Tuesday, March 24, 2015

And then there are Dogs.

In the previous post, I should have mentioned that young warriors--the boys the French always called "la jeunesse" ("the youth")--were known in Miami-Illinois as aremooki 'dogs'. This term is evinced in Pinet's dictionary's entry << jeunes guerriers arem8ki >>. They appear to have been daunting adversaries.


Saturday, March 21, 2015

Dogs



All three dictionaries of the language of the Miami and Illinois peoples created in situ by Jesuit missionaries in the late 1600s and early 1700s exhibit ethnologically interesting items.

From the late 1690s Pierre-François Pinet’s French-Illinois dictionary gives not only the word for the Indians’ dog, which was aremwa, but also a term for the dogs brought to the Illinois Country from France. 

Pinet’s dictionary entry begins with chien francois qui a les oreilles --baisses (sic)-- courbees (French dog, which has lowered curved ears), where his baisses meaning “lowered” is scratched out and replaced by courbees meaning “curved,” as he realized that baisses was an ambiguous, misleading term. What is curious and touching about Pinet’s entry is that right above this entry he added a small figure in the form of a superscripted U to show the shape of the ear that he was talking about. It seems that he probably not that satisfied with the “curved” notion, either.

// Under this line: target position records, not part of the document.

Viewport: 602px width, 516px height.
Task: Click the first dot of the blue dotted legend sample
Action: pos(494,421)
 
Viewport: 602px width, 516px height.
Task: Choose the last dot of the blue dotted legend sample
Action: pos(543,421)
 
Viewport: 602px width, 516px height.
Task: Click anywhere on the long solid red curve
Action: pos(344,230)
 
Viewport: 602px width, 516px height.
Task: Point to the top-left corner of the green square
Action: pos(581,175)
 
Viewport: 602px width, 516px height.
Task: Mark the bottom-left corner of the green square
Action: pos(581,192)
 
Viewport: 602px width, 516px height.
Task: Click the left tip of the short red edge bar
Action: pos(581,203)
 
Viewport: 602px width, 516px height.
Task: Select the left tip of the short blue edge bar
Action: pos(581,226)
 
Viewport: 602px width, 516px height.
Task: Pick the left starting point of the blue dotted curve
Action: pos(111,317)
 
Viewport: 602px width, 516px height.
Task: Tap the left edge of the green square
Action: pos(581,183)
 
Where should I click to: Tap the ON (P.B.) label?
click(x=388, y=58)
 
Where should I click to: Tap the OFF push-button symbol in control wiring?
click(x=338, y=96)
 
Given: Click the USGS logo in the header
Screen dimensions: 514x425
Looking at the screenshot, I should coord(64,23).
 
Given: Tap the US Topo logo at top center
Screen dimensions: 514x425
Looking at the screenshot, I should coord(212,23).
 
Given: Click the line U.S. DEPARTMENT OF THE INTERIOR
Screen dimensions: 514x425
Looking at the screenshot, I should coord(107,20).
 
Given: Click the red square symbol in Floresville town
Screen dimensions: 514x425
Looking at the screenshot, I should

Pinet wrote the Illinois term for the French dog in the form         
 << papakichia >>. His 17th -century French spelling representing phonemic papakihšia, where the initial morpheme papak-  means “flat,” is derived from the verb “lie flat,” peepakihšin-. French dogs had floppy ears. The Indians’ dogs of course had ears that pointed up like wolves.

Jean Le Boullenger gives the same spelling for the Illinois word for the French dog in his own dictionary while providing a better term than “curved” to describe the dog’s ears. He wrote  chien franc. qui a les oreilles pendantes, meaning “French dog whose ears hang down”. 

Occasionally, one comes across real gems in these old Miami-Illinois language dictionaries, and here is another today. It’s the expression recorded by Le Boullenger from the Michigamea and/or the Kaskaskia for calling dogs. Le Boullenger wrote << cri pour appeler les ch(iens)  pic88 pic88 >>.

Now, the symbol 8 was a short hand and unequivocal way for writing French ou. However, the occurrence of two of these symbols appearing together at the end of words as in << pic88 >> is extremely rare. The intended phonetic form of the term is most probably [piikoo-piikoo], with natural elongation of the imperative suffix -o. The exclamation is likely a simplified, canine-adapted form of pyaako ‘Come!’, the plural command form of the verb.